LONDON — A husband and wife interested in helping Islamic State extremists have been convicted of planning a large-scale bombing of civilian targets in London to mark the 10th anniversary of the July 7, 2005, attacks on the city’s transit system.

Mohammed Rehman, 25, and his wife Sana Ahmed Khan, 24, were found guilty Tuesday at the Old Bailey court.

Prosecutor Tony Badenoch said both were interested in extremist ideology. He said Rehman wanted to demonstrate his support for the Islamic State group and that his wife helped him by paying for chemicals purchased on eBay.

He said the couple, who lived in Reading, 40 miles (65 kilometres) west of London, had a “common interest” in taking violent action against civilians.

Prosecutors said Rehman was only a few days away from finishing work on a bomb capable of causing mass casualties when police moved in on May 28. They say he had been stockpiling a substantial amount of chemicals and had detonated a small practice device in his backyard.

Susan Hemming, head of the Crown Prosecution Service’s counter-terrorism division, said the couple had needed only a detonator to carry out an attack.

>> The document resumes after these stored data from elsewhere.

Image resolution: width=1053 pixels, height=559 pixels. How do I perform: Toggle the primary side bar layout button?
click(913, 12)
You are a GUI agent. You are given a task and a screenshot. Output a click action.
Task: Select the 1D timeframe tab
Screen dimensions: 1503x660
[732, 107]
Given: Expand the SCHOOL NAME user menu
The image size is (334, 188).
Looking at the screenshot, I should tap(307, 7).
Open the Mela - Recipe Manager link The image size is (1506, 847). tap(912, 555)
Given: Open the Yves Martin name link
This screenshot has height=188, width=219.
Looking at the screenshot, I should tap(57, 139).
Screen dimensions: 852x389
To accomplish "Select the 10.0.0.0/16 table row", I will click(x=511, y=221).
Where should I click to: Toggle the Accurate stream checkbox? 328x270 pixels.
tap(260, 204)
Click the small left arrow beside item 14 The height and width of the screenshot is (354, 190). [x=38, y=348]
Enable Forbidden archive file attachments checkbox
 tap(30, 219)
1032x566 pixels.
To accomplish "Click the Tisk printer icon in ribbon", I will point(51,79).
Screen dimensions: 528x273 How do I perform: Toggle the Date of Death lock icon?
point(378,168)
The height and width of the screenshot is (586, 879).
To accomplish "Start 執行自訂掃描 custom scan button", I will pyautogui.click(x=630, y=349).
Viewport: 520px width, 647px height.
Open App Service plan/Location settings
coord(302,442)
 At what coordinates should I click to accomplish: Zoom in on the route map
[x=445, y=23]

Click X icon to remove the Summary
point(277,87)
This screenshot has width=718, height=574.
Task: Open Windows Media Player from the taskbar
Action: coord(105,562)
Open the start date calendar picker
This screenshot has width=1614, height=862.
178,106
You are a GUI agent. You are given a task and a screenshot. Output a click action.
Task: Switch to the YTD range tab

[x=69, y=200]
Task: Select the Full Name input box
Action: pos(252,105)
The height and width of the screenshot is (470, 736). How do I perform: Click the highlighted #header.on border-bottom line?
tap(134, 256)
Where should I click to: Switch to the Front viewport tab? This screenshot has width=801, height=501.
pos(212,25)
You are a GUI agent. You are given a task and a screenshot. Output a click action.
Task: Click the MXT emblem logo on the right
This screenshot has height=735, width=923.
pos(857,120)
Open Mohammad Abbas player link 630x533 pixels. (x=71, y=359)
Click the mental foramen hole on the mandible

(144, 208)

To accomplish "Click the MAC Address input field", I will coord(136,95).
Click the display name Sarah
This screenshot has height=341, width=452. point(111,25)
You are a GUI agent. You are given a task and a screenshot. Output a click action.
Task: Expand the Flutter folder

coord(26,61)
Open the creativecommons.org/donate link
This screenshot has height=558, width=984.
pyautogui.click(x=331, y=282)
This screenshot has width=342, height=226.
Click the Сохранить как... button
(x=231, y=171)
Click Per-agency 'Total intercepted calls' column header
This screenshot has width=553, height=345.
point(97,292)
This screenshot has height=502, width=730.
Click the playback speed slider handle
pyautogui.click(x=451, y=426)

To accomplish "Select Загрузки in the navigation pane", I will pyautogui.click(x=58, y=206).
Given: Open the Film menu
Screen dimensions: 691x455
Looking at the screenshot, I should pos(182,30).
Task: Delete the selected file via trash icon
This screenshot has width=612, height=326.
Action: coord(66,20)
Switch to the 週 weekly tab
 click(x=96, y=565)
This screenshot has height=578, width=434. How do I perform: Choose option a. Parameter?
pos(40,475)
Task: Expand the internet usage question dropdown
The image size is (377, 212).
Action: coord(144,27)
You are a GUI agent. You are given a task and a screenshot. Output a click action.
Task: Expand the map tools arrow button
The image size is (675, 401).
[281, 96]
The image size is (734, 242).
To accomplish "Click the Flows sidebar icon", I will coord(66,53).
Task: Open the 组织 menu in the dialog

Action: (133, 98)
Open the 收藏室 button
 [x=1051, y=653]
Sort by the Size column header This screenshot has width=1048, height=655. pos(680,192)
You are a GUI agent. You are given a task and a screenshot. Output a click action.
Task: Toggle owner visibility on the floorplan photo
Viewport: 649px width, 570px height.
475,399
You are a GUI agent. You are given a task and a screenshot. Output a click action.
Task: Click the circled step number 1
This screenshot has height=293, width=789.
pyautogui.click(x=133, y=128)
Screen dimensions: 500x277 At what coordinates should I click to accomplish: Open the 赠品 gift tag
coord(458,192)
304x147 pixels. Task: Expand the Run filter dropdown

Authorities said he had used the name Silent Bomber to ask Twitter followers to help him choose a target: “Westfield shopping centre or London underground? Any advice would be appreciated greatly,” he tweeted.

The July 7 attacks carried out by four British Muslim suicide bombers killed 52 civilians and injured hundreds more.

Rehman was also convicted of possessing an article to be used for terrorist purposes.

The pair will be sentenced later this week.